- _Your goal_
Please take the lines from the one holding "Given: Bookmark Alisson Mengão's tweet" through the one holding "This screenshot has height=600, width=890." in the data below and copy them exactly.

- - -

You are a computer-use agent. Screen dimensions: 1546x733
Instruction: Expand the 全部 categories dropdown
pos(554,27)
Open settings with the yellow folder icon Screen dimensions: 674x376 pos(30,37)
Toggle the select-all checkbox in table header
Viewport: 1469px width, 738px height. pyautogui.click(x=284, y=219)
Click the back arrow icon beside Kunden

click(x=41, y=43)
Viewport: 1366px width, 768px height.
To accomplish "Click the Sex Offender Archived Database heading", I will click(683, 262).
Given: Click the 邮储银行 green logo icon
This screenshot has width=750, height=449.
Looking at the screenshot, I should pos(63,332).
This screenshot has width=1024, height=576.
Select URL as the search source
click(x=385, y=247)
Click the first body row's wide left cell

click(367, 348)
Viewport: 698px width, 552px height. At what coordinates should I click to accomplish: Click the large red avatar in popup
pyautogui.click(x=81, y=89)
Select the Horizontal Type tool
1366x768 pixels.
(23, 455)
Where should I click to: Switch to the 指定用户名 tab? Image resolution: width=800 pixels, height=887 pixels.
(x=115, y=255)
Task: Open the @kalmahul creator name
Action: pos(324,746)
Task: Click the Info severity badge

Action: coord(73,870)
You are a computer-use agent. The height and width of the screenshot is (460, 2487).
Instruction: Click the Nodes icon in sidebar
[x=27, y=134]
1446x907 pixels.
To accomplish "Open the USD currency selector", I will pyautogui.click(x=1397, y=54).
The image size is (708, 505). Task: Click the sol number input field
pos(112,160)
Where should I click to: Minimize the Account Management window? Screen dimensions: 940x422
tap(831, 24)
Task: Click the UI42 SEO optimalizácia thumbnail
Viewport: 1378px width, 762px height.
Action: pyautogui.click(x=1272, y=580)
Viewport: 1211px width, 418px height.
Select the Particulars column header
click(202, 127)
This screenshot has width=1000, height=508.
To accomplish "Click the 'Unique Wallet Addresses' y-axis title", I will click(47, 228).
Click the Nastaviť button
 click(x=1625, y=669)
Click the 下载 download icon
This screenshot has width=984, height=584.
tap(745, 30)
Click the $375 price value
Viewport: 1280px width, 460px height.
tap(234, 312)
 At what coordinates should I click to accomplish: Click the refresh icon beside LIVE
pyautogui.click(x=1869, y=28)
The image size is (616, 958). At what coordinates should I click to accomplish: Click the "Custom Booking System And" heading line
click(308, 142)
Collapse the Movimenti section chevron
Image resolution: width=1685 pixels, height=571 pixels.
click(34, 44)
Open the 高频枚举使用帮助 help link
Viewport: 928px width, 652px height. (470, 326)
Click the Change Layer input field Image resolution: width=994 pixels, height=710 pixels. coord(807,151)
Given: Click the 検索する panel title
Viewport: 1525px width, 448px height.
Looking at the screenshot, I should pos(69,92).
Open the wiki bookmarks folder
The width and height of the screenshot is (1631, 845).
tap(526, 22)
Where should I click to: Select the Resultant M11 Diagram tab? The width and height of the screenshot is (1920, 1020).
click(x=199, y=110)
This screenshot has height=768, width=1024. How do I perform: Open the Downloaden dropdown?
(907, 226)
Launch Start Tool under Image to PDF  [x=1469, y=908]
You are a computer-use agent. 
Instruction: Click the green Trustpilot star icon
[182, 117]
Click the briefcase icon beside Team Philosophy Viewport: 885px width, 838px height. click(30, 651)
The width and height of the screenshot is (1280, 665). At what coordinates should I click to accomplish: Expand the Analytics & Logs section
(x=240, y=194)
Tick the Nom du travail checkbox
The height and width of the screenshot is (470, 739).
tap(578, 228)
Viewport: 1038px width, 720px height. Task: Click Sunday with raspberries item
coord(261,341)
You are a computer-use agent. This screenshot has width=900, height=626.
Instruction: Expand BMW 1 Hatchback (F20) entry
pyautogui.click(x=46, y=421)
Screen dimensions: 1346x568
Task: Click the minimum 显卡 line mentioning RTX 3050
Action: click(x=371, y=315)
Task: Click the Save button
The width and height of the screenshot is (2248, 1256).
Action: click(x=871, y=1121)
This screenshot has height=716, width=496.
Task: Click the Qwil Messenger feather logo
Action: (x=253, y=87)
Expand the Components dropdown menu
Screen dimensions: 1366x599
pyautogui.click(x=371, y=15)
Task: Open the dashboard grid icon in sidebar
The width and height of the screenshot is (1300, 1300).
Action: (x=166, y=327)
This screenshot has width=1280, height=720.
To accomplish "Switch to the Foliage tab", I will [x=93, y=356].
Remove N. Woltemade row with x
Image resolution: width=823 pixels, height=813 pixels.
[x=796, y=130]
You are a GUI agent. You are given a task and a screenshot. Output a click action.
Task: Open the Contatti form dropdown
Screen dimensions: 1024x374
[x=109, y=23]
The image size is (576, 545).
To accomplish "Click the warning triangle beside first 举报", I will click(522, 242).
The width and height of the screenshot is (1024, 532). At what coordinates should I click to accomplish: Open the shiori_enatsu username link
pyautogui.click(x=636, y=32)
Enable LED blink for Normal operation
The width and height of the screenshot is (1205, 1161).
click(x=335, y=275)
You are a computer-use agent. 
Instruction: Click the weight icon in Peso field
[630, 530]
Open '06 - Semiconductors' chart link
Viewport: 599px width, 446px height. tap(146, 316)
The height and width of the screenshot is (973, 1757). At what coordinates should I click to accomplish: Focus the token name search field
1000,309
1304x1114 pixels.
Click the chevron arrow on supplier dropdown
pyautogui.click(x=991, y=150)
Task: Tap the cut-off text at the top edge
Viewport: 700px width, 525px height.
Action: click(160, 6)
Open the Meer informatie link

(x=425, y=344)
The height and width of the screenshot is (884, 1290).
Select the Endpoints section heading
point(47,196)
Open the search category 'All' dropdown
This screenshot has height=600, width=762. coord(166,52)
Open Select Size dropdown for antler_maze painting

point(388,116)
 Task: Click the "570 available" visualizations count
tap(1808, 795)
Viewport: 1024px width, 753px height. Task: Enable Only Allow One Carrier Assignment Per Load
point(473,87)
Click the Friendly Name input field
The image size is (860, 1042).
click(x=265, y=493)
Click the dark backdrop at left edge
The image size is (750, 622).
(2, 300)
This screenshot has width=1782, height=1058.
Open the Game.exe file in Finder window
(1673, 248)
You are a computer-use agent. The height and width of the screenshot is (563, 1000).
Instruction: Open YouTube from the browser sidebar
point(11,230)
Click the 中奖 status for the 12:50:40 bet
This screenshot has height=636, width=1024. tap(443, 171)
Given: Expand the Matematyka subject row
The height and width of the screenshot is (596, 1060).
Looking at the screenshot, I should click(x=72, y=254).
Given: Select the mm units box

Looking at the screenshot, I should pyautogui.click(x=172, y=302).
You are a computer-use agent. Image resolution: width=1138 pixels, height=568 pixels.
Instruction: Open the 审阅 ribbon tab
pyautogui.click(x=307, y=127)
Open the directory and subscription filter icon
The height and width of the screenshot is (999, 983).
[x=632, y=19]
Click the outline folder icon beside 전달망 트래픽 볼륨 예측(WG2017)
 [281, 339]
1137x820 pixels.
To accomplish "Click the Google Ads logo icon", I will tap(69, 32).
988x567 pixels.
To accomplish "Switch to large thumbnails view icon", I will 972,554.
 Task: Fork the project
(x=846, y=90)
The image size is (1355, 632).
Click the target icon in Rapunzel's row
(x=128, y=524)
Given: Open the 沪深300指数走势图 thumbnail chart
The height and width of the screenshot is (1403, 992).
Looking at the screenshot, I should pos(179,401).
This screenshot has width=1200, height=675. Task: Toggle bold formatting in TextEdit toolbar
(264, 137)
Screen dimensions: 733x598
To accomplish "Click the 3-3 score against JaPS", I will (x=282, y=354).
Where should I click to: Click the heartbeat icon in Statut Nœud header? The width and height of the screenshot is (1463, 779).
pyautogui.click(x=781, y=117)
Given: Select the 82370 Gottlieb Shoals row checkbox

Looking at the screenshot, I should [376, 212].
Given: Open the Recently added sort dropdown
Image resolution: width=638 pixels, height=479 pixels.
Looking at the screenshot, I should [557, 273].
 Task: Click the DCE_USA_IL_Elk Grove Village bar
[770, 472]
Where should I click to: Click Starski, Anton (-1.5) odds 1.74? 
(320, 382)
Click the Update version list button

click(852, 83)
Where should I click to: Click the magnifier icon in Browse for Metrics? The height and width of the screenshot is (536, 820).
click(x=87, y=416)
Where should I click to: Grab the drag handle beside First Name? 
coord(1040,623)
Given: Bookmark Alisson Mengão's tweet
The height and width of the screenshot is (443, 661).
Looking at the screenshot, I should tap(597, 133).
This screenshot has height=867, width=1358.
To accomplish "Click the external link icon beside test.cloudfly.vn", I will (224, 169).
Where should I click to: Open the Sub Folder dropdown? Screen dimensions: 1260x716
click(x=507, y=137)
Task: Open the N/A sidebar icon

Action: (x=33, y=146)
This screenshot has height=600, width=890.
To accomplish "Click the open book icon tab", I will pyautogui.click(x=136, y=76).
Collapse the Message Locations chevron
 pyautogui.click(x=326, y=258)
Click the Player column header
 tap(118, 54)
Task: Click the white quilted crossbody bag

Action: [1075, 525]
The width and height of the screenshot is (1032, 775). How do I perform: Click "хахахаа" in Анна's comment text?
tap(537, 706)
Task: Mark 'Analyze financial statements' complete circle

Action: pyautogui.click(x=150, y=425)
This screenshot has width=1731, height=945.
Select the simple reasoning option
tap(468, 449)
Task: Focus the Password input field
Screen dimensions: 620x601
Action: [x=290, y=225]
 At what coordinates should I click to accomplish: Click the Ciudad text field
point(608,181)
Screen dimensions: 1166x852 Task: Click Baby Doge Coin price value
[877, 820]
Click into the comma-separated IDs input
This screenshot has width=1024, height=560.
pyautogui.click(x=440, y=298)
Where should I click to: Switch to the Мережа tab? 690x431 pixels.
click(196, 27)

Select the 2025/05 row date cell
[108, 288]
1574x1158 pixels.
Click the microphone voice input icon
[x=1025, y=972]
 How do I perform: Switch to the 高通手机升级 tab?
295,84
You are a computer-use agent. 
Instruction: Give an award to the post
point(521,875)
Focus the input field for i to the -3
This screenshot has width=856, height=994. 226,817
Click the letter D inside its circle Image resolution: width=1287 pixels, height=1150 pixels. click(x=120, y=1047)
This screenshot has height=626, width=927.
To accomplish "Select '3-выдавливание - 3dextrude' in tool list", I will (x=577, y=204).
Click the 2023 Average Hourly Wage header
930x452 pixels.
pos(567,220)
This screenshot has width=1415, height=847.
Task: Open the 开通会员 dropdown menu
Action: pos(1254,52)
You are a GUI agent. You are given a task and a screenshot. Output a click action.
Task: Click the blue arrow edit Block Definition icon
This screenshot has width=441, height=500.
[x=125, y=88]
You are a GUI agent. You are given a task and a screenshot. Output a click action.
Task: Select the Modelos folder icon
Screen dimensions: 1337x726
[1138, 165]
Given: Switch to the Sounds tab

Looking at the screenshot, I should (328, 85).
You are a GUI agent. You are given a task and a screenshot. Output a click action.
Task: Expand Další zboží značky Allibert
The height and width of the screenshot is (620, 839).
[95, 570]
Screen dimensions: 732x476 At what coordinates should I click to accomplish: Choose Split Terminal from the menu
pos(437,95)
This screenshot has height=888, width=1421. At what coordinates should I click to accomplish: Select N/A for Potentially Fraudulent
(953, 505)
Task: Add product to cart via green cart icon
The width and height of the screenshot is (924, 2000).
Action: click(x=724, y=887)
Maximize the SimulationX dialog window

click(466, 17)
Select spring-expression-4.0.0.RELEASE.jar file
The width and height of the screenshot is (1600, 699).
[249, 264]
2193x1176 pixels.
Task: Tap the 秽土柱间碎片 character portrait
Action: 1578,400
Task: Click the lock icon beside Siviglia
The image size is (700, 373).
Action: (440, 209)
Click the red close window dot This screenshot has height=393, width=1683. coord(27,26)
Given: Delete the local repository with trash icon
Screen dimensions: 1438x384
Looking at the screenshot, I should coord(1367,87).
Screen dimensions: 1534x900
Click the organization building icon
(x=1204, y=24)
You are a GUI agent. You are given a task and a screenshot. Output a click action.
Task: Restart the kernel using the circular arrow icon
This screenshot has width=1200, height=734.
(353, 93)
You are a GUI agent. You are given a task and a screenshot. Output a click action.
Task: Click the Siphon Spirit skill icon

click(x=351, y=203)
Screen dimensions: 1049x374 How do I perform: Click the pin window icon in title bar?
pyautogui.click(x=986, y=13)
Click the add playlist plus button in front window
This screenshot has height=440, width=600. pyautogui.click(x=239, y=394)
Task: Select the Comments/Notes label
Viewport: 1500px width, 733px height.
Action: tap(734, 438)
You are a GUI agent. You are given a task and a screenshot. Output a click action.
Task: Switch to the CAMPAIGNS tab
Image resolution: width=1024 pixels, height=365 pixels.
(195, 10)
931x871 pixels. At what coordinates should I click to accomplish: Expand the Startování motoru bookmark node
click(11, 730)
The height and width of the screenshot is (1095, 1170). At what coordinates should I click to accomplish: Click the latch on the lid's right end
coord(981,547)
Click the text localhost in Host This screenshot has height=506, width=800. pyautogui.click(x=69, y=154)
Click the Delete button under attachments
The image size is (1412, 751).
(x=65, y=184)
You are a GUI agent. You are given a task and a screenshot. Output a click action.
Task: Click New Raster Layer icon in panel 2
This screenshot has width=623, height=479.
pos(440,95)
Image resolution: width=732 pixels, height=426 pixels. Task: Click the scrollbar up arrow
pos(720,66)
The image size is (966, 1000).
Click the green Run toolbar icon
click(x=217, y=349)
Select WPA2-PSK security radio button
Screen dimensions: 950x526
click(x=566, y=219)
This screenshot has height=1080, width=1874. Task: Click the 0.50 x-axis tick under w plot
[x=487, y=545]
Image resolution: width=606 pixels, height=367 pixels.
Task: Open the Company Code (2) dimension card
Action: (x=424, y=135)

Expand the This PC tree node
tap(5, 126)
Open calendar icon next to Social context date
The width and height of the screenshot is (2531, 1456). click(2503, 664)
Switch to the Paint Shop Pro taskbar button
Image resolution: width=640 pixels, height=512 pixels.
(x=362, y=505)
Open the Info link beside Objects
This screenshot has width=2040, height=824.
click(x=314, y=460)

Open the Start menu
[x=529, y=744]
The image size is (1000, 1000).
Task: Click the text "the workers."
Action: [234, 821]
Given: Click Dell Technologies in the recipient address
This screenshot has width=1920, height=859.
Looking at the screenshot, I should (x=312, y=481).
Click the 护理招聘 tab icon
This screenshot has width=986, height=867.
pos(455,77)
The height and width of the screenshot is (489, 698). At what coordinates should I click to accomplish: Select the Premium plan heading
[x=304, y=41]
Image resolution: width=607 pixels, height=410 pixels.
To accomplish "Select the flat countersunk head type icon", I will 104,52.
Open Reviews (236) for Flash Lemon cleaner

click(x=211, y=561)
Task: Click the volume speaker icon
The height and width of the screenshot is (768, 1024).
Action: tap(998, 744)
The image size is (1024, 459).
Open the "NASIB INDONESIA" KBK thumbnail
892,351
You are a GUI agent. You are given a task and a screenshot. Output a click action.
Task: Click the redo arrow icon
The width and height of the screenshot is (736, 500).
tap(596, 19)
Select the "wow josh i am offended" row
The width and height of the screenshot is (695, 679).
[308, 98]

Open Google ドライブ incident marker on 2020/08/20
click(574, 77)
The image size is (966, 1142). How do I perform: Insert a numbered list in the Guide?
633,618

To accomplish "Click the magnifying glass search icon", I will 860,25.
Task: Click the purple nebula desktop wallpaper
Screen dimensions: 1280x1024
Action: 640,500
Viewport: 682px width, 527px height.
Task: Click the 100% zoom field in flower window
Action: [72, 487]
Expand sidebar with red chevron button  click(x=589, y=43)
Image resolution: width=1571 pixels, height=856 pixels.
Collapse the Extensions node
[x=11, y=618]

- - -

- _Task answer_
Given: Bookmark Alisson Mengão's tweet
The height and width of the screenshot is (443, 661).
Looking at the screenshot, I should tap(597, 133).
This screenshot has height=867, width=1358.
To accomplish "Click the external link icon beside test.cloudfly.vn", I will (224, 169).
Where should I click to: Open the Sub Folder dropdown? Screen dimensions: 1260x716
click(x=507, y=137)
Task: Open the N/A sidebar icon

Action: (x=33, y=146)
This screenshot has height=600, width=890.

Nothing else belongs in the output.